Cillizza: Trump just keeps creating smokescreens to mask his Russia problem

CNN/Stylemagazine.com Newswire | 4/4/2017, 9:54 a.m.
From the moment President Donald Trump tweeted that he had been "wiretapped" by President Barack Obama during the course of …
Trump's son-in-law and trusted adviser, Jared Kushner, offered to testify to senators about meetings with senior Kremlin officials -- including the head of a bank closely linked to President Vladimir Putin's government.

By Chris Cillizza

CNN Editor-at-Large

WASHINGTON (CNN) -- From the moment President Donald Trump tweeted that he had been "wiretapped" by President Barack Obama during the course of the 2016 election, he and his senior aides have been desperately searching for evidence that makes that allegation true.

The latest charge is that former national security adviser Susan Rice "unmasked" -- intelligence parlance for asking for the identity of unnamed officials -- Trump campaign officials, proof, the President's allies insist, that something nefarious was happening on the surveillance front during the final days of the Obama administration.
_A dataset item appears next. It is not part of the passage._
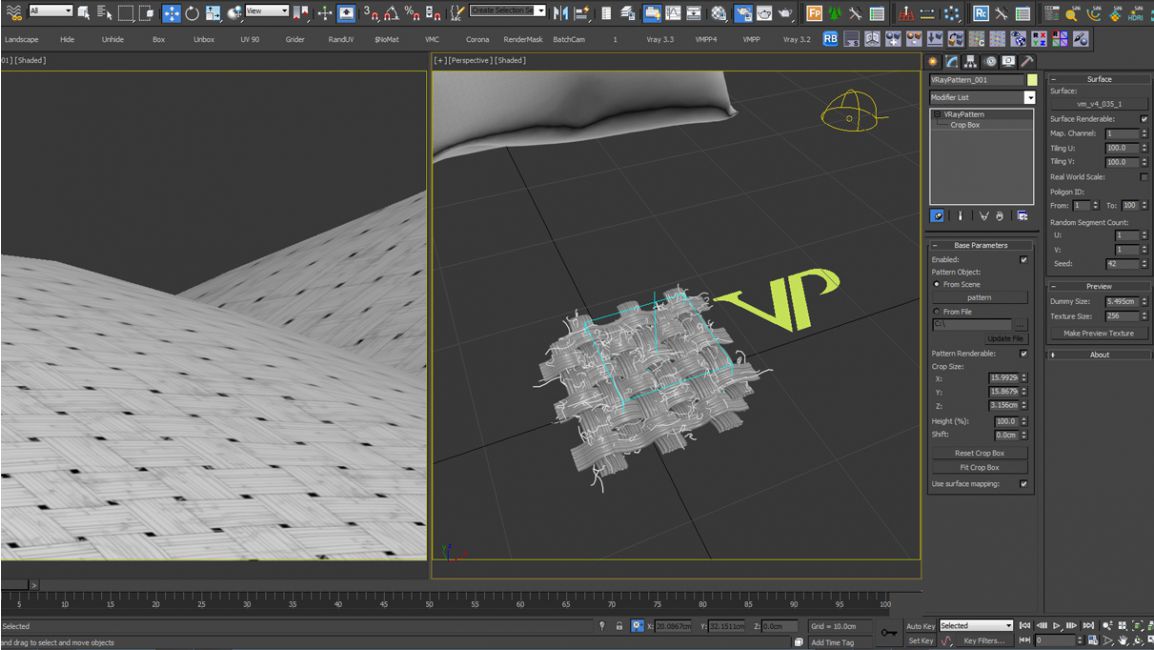Open the Material Editor

click(720, 12)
Here's what Trump tweeted Monday morning on the subject:

"Such amazing reporting on unmasking and the crooked scheme against us by @foxandfriends. "Spied on before nomination." The real story," he said.
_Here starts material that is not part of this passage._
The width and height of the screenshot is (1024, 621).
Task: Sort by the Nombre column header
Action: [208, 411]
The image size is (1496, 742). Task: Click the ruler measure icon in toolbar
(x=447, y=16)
Here's the problem for Trump: Even if you believe that Rice did something that was wrong -- and virtually every intelligence official insists unmasking is a commonplace procedure -- it still doesn't address his claim that he had evidence that Obama has authorized the wiretapping of Trump Tower during the 2016 campaign.
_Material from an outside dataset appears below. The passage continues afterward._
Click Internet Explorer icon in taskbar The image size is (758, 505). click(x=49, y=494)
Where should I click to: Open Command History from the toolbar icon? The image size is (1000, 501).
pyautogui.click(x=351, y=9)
Trump's phones being tapped -- and that order coming from the commander in chief -- is simply not the same thing as the national security adviser asking for the names of Trump transition aides in contact with Russian intelligence officials.

Again, even if you believe that Rice did something that was wrong -- and her strange decision to kind of, sort of, deny that she knew anything about the unmasking will add fuel to that fire -- it is still not proof, or anything close to proof, that Obama ordered Trump to be wiretapped.

If proof exists that Rice went beyond unmasking and was responsible for the leaking of Trump transition official Michael Flynn's conversations with Russian Ambassador to the US Sergey Kislyak -- and there is no proof of that to this point -- then it absolutely warrants closer scrutiny.

But, even if that was the case, it would not validate the claim that Trump made that he was wiretapped by Obama. In fact, what we know is that the FBI, the former director of national intelligence and even House Intelligence Committee Chair Devin Nunes, R-California, have said definitively that Trump was not wiretapped.

What Trump and his associates are doing is pursuing a strategy of muddying the waters as they try to get out from under a decidedly ill-advised tweet from the President.

With no evidence that he was wiretapped, they are hoping that these unmasking allegations -- or the possibility that Trump transition officials were surveilled as a result of incidental collection for probes related to foreign operatives -- give the president enough cover to credibly say "See, told you! Now, let's move on."

That's fine as a political strategy. But the facts are still the facts. And the fact is that this latest unmasking episode is a smokescreen to distract from the broader issue -- which is that the President of the United States made a completely unfounded and very serious allegation against his immediate predecessor.

Nothing that's happened since Trump tweeted has changed that underlying reality.